In fact, Dr. Thomas Marciniak, in a posting on the FDA web site, said the study actually shows the opposite - Avandia may cause heart attacks.

Marciniak's review is part of an FDA effort to brief an expert panel scheduled to convene later this month to determine whether questions about Avandia are serious enough to require its removal from the marketplace. GSK's analysis was part of its case that the drug should not be removed.

But in looking at the data, Marciniak wrote that the information in the study was so misinterpreted that it's hard not to conclude it was done on purpose.

"One does not have to be a mathematician or to perform calculations to come to the conclusion that a combined look at all the trials of Avandia would demonstrate that it causes heart attacks," Marciniak writes.

Some health advocates have long demanded Avandia's removal from the market. In 2008 the consumer group Public Citizen petitioned the FDA to institute an immediate ban of the drug. The group said at the time the drug is dangerous and can cause death from liver failure and many other life-threatening risks.

At the time, Public Citizen released new research about the drug, used to treat Type 2 diabetes, that is said raised concerns about the drug's risks.

"The scientific consensus against Avandia is overwhelming," said Dr. Sidney Wolfe, director of Public Citizen's Health Research Group, when the research was released two years ago. "The timing of these findings should give the FDA the momentum it needs to act swiftly to prevent further needless deaths and health damage by banning this drug."

Some patients taking Avandia have complained to ConsumerAffairs.com over the years about health complications while taking the drug.

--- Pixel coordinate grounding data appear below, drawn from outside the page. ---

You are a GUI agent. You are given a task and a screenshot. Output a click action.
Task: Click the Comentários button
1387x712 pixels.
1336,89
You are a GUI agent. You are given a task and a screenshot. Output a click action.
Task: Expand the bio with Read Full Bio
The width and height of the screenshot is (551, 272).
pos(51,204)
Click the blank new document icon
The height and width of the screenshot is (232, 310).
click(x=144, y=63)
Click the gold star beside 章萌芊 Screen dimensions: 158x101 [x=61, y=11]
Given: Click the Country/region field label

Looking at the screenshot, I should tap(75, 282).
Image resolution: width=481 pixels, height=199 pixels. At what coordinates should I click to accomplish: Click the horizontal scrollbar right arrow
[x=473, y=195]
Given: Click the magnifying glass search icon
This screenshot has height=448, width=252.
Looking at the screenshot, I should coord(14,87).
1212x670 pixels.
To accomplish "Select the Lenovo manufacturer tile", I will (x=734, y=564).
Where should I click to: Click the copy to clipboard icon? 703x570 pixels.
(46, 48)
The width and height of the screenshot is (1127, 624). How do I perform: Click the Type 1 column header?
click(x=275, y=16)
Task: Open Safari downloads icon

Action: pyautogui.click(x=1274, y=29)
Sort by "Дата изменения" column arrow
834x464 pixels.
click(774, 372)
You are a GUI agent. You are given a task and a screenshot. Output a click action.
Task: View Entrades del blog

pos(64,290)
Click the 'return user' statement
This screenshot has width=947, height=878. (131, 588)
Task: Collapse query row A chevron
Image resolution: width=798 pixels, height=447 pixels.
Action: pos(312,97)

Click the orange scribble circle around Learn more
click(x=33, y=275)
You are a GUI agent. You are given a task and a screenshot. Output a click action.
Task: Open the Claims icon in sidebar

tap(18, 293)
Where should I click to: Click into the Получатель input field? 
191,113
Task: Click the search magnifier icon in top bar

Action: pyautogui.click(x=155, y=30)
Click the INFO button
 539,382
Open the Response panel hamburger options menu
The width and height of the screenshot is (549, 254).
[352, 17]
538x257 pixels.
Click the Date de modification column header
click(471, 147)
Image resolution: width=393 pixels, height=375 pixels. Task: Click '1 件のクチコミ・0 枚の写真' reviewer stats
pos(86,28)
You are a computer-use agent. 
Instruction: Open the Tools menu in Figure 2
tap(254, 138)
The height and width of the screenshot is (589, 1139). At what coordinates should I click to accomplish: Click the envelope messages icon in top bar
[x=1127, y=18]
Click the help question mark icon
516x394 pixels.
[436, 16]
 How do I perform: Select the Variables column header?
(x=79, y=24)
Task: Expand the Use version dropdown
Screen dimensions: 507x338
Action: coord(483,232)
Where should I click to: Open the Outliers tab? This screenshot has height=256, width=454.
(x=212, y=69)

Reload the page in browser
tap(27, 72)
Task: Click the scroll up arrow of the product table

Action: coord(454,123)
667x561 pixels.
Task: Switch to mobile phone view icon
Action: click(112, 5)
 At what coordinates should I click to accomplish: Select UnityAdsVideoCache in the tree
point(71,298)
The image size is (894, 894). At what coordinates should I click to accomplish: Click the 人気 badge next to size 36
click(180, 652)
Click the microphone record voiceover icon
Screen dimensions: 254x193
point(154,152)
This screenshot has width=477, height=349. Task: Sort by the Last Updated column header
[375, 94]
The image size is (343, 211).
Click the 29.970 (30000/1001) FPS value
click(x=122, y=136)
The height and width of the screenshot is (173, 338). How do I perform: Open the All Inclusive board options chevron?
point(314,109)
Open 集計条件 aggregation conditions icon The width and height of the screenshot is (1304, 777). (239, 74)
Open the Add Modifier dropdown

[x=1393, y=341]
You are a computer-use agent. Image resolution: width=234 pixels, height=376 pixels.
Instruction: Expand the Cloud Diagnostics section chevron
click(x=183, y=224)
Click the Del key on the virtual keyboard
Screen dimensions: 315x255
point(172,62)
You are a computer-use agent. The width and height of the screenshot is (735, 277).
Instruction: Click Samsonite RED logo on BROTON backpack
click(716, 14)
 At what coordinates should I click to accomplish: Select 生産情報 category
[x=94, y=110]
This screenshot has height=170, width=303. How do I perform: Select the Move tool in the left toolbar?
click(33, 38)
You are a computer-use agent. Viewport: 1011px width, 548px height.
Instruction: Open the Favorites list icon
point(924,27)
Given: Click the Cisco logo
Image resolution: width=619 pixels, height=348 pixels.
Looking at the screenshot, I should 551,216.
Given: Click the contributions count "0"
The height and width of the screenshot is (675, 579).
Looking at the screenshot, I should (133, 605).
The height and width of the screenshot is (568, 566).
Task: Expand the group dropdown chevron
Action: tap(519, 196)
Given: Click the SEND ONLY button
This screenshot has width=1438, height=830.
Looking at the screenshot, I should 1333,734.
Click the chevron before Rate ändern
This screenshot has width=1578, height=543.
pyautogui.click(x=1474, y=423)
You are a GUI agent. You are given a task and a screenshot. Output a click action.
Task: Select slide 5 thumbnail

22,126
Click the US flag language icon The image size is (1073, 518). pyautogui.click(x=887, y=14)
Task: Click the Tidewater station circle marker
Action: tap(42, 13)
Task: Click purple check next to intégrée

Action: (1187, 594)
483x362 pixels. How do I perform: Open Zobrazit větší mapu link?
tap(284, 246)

"I was prescribed Avandia and took it for about a year," Wayne, of Seffner, Fla., told ConsumerAffairs.com in 2009. "After having chest pains I had to do the stress test and was put into the hospital . After the heart specialist determined my heart was OK he told me to stop taking the medication. Several thousand dollars later!" (More complaints)

GSK, meanwhile, stands behind its assessment that Avandia is safe.

"Since 2007, we have seen results from six controlled clinical trials looking at the cardiovascular safety of Avandia, and together they show that this medicine does not increase the overall risk of heart attack, stroke, or death," said Dr. Murray Stewart, GSK's vice president for clinical development.